Exercise details: Please list every line in the listing below that contains the word "بحادث", copying each matching line in full. Case counts.

Supplied information:
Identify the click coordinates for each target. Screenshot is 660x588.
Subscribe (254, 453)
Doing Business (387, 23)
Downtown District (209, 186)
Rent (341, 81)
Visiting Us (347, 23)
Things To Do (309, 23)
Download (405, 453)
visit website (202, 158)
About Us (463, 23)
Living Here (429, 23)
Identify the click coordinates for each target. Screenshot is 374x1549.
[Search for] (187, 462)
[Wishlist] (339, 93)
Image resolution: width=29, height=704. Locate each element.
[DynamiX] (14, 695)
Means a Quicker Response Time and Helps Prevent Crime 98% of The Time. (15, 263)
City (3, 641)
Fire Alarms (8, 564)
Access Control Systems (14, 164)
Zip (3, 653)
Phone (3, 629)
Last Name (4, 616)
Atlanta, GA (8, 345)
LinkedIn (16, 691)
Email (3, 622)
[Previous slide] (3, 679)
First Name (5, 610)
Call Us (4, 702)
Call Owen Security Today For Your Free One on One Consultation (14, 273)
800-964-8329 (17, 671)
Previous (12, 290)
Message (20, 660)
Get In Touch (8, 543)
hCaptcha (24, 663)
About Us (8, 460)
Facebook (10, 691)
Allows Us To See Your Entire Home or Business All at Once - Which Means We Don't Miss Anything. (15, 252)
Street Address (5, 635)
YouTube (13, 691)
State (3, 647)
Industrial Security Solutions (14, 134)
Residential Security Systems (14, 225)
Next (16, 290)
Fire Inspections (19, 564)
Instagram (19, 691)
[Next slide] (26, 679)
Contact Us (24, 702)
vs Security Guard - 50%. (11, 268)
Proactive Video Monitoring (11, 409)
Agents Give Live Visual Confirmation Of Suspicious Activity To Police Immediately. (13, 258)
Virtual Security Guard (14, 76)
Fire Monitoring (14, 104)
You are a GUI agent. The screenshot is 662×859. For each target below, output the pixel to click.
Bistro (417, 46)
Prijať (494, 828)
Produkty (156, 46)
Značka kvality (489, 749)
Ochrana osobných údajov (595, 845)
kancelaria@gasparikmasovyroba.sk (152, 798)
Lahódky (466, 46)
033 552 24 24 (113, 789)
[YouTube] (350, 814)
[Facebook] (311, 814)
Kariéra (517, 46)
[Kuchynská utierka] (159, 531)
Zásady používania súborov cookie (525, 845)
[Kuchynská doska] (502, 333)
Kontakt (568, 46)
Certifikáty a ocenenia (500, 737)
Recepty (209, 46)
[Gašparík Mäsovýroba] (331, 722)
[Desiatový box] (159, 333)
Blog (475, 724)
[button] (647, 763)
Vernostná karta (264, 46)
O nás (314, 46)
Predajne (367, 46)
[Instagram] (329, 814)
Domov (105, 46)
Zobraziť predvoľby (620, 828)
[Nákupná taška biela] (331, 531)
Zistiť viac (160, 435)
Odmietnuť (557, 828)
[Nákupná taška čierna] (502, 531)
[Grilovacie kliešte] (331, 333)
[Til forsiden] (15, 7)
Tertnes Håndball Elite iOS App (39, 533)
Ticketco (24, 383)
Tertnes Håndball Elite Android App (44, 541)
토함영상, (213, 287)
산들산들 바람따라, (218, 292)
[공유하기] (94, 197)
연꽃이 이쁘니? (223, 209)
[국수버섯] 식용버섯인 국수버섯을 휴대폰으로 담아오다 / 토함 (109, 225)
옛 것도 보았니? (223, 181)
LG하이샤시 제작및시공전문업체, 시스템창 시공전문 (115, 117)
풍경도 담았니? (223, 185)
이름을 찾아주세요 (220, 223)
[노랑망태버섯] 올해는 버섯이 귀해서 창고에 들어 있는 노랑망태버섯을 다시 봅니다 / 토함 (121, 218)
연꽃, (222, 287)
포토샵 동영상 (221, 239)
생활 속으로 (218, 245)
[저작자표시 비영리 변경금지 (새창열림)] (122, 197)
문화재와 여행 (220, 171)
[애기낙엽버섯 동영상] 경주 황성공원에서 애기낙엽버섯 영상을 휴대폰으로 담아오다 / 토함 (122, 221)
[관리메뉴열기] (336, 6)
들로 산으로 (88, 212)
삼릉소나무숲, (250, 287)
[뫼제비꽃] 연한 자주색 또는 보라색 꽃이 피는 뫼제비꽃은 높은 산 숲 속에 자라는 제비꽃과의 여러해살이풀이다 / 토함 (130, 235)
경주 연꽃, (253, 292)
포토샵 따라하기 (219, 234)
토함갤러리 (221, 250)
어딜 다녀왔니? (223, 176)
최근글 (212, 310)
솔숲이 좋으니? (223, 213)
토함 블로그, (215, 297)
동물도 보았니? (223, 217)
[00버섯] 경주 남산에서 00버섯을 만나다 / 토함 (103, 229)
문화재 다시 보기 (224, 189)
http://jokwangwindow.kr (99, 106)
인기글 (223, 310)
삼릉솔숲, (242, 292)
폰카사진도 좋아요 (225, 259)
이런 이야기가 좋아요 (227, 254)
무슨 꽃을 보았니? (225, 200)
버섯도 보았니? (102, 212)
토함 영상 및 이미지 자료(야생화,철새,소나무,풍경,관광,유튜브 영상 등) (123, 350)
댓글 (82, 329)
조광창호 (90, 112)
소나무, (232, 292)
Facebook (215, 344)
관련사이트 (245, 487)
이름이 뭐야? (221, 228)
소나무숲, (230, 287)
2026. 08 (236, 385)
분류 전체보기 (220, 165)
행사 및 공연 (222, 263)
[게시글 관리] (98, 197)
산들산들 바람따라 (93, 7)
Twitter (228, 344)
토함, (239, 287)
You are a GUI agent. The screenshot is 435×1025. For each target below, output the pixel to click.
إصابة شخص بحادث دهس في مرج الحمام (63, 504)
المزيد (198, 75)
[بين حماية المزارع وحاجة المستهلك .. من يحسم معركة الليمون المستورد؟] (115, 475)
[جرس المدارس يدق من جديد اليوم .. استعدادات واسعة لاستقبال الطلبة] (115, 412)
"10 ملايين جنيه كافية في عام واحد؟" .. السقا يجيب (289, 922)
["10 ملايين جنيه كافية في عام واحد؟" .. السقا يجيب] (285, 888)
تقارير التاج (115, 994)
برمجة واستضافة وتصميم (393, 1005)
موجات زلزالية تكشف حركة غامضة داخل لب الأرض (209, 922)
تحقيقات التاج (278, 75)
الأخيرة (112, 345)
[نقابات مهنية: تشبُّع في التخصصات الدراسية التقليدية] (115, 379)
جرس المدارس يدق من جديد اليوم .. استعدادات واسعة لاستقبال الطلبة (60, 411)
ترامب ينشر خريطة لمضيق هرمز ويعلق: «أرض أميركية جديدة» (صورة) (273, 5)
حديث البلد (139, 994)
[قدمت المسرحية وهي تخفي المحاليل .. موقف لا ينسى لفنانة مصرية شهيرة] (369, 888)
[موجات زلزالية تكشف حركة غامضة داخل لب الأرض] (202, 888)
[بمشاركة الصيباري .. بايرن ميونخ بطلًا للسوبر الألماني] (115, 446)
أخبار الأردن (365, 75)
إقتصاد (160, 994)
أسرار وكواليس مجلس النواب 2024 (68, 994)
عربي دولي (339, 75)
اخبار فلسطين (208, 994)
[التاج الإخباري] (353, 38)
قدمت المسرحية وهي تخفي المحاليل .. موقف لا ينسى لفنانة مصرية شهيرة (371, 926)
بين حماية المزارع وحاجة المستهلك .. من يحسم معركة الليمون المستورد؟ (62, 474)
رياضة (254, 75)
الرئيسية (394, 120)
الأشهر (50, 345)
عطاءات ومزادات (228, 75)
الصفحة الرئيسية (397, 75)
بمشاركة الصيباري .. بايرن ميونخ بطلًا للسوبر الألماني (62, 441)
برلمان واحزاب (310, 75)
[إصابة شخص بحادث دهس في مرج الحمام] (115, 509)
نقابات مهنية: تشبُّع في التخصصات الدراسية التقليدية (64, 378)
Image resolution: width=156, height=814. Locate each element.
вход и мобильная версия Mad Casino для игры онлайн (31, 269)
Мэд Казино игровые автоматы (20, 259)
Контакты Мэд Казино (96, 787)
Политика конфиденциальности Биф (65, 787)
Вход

Correct result:
إصابة شخص بحادث دهس في مرج الحمام (63, 504)
[إصابة شخص بحادث دهس في مرج الحمام] (115, 509)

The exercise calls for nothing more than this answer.